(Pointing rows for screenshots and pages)
--------------------------------

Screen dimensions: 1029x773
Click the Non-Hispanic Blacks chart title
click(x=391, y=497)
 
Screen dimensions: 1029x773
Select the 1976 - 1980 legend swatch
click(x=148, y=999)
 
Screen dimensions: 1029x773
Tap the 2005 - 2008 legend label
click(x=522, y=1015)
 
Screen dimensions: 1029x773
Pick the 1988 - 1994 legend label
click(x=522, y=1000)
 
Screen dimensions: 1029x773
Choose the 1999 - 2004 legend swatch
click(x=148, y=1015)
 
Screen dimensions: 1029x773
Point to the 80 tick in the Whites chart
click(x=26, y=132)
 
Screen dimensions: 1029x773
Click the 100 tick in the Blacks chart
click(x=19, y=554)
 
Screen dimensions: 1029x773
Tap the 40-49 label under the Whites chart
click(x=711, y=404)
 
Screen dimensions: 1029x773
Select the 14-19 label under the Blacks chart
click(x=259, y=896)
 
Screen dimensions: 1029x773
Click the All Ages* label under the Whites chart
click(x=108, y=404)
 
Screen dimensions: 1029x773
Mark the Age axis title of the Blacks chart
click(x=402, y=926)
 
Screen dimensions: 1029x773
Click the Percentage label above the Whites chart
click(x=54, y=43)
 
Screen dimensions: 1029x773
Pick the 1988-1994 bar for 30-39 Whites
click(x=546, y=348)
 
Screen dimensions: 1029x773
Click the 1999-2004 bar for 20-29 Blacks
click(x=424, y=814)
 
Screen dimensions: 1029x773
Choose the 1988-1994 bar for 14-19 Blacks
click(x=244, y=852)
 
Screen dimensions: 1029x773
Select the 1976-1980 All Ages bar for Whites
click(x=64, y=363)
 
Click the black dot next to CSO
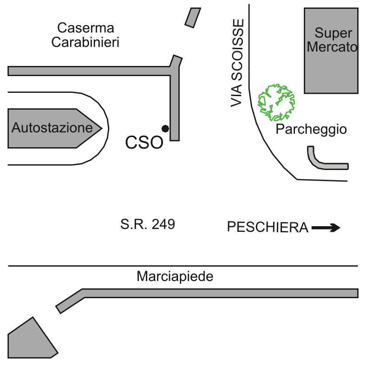[x=165, y=128]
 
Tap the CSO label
[x=144, y=143]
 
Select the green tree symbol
[x=277, y=102]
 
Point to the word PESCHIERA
[x=268, y=228]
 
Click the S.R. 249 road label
[x=148, y=225]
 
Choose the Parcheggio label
[x=311, y=129]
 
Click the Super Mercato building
[x=331, y=50]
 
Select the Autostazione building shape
[x=51, y=128]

--------------------------------

What is asked: Update every row above so that "Screen dimensions" reads "Screen size", keeping everything else unchanged. Leave out the pictures.

Task solution:
Screen size: 1029x773
Click the Non-Hispanic Blacks chart title
click(x=391, y=497)
 
Screen size: 1029x773
Select the 1976 - 1980 legend swatch
click(x=148, y=999)
 
Screen size: 1029x773
Tap the 2005 - 2008 legend label
click(x=522, y=1015)
 
Screen size: 1029x773
Pick the 1988 - 1994 legend label
click(x=522, y=1000)
 
Screen size: 1029x773
Choose the 1999 - 2004 legend swatch
click(x=148, y=1015)
 
Screen size: 1029x773
Point to the 80 tick in the Whites chart
click(x=26, y=132)
 
Screen size: 1029x773
Click the 100 tick in the Blacks chart
click(x=19, y=554)
 
Screen size: 1029x773
Tap the 40-49 label under the Whites chart
click(x=711, y=404)
 
Screen size: 1029x773
Select the 14-19 label under the Blacks chart
click(x=259, y=896)
 
Screen size: 1029x773
Click the All Ages* label under the Whites chart
click(x=108, y=404)
 
Screen size: 1029x773
Mark the Age axis title of the Blacks chart
click(x=402, y=926)
 
Screen size: 1029x773
Click the Percentage label above the Whites chart
click(x=54, y=43)
 
Screen size: 1029x773
Pick the 1988-1994 bar for 30-39 Whites
click(x=546, y=348)
 
Screen size: 1029x773
Click the 1999-2004 bar for 20-29 Blacks
click(x=424, y=814)
 
Screen size: 1029x773
Choose the 1988-1994 bar for 14-19 Blacks
click(x=244, y=852)
 
Screen size: 1029x773
Select the 1976-1980 All Ages bar for Whites
click(x=64, y=363)
 
Click the black dot next to CSO
[x=165, y=128]
 
Tap the CSO label
[x=144, y=143]
 
Select the green tree symbol
[x=277, y=102]
 
Point to the word PESCHIERA
[x=268, y=228]
 
Click the S.R. 249 road label
[x=148, y=225]
 
Choose the Parcheggio label
[x=311, y=129]
 
Click the Super Mercato building
[x=331, y=50]
 
Select the Autostazione building shape
[x=51, y=128]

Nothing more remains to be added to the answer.